● Objective 1
Change "Click" to "Tap" in the part of the listing that opens with its first line and closes with the line containing "pos(143,50)", and write that part out again with nothing else altered and the pictures left out.

## begin Page

For more about Death Note Collection and the Death Note Collection Blu-ray release, see Death Note Collection Blu-ray Review published by Jeffrey Kauffman on July 27, 2011 where this Blu-ray release scored 3.5 out of 5.
Starring: Tatsuya Fujiwara, Ken'ichi Matsuyama
Director: Shűsuke Kaneko
» See full cast & crew
Death Note Collection Blu-ray Review
Are these films to die for?
Reviewed by Jeffrey Kauffman, July 27, 2011
The Tibetans have that pesky Book of the Dead, the Jews inscribe everyone in the Book of Life annually in the period between Rosh Hoshana and Yom Kippur, but there's probably been nothing quite like the little booklet Japanese student Light (Tatsuya Fujiwara) comes across, which is emblazoned with the title Death Note. This booklet is very helpfully replete with instructions in its inside cover, instructions which give rather picayune directions indicating that within a certain framework of rules, anyone whose name is written in the book will die. Light soon becomes an avenging force, striking down criminals (and even those only accused of being criminals) from afar, in the process becoming a folk hero known as Kira and stymieing the police to the point where they bring in L (Ken'ichi Matsuyama), the world's greatest detective, to help track Light down. Death Note is a relatively new live action franchise based on a manga and anime (three films and counting, though only the first two are included in this compilation), and at its core it asks that question which often came out of supporting players' mouths in B-movies of yore, "Will you use your powers only for good, and not for evil?" Light seems to be on the side of, well, light, but Ryuk, the shinigami (death spirit) who dropped the book, thereby more or less giving it away to Light, warns the student that possessing the book will uncover dark layers of the soul. Live action adaptations of cartoons (and/or animes) aren't always the most compelling entertainments around, and Death Note may not satisfy purists who have been longtime fans of either the manga or anime forms of the project. But it's a decently constructed thriller with some interesting elements which help to maintain overall viewer interest even if some aspects of the film lag from time to time.

## end Page

● Objective 2
Continue the Death Note Collection Blu-ray review from the point where it stops.

## begin Material provided

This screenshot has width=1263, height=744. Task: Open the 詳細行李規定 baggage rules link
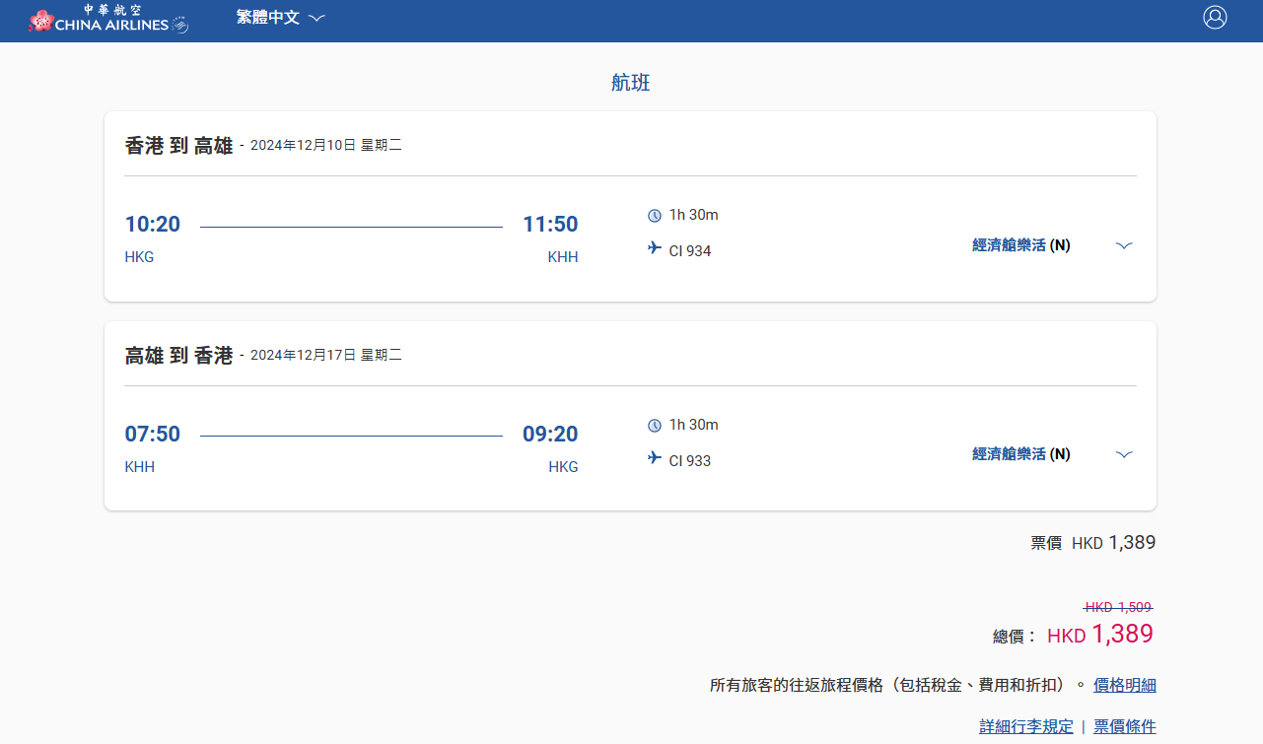(1025, 726)
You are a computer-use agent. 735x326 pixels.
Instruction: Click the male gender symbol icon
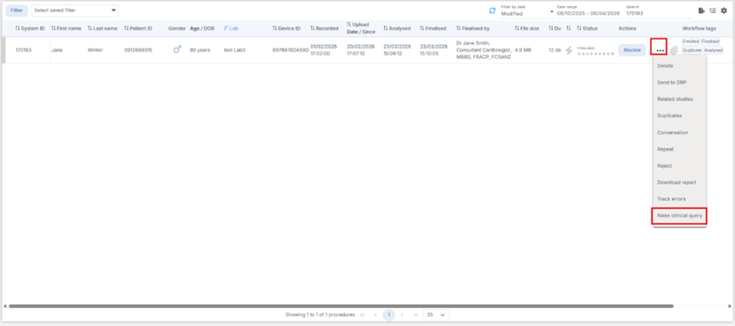pos(177,49)
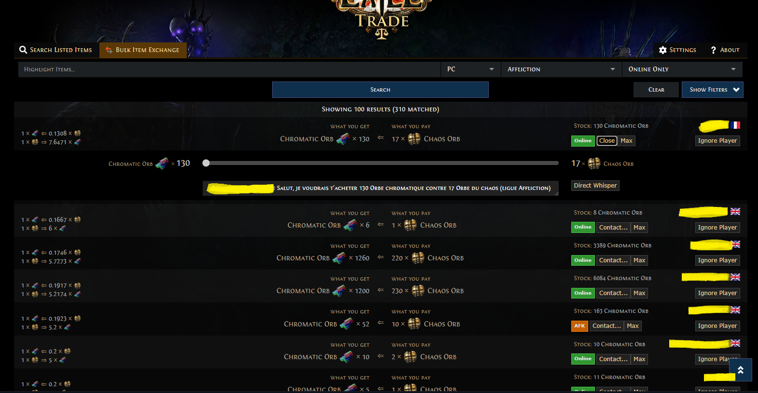Switch to Bulk Item Exchange tab
Viewport: 758px width, 393px height.
pos(143,50)
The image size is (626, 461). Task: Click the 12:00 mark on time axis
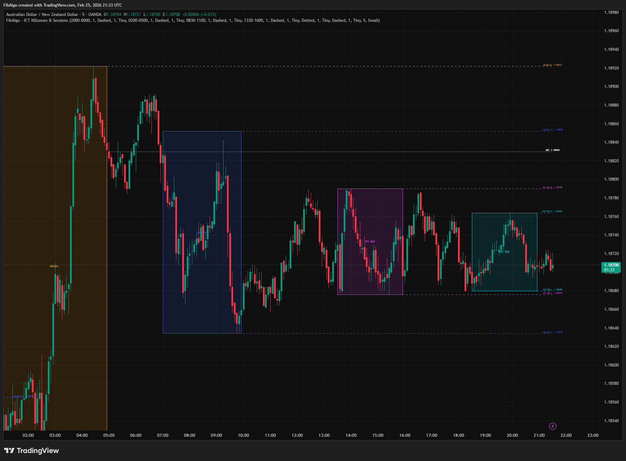(x=297, y=435)
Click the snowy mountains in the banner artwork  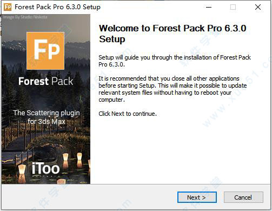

## end Material provided

● Response 1
This screenshot has width=1263, height=744. Task: Open the 詳細行李規定 baggage rules link
(1025, 726)
You are a computer-use agent. 735x326 pixels.
Instruction: Tap the male gender symbol icon
pos(177,49)
Switch to Bulk Item Exchange tab
Viewport: 758px width, 393px height.
pos(143,50)

● Response 2
Both of the Death Note films feature such elaborate need for willing suspension of disbelief that they both can get silly pretty quickly. The first film especially stops and starts in lurches as various rules of the Death Notebook are posted on screen to explain what inexplicable thing just happened. It's like getting a primer in some arcane area of law, you know, one of those contracts with large Roman numerals, followed by letters, followed by small Roman numerals. The bottom line is Light can pretty much do away with anyone as long as he knows their name and what they look like (to avoid people with the same name being "incorrectly" killed). The really interesting thing about Death Note is how it posits the public's adoration of Light, known by his folk name of Kira, against the official police presence which is kind of upset someone is usurping their execution powers.
The good news about both Death Note films is that silliness is built into the premise due to the completely over the top shinigamis which haunt the films. Light's "personal" shinigami Ryuk is like a Goth Death God, replete with studded (and feathered) black leather apparel, a spike hairdo and a wicked laugh that has to be heard to be believed. Another, paler shinigami named Rem shows up in Death Note II: The Last Name, aiding a perky young television star named Misa Amane (Erika Toda) who becomes Light's assistant avenging angel, and some of the film's intentional comedy relief comes from the goofy behavior of both of these spirits.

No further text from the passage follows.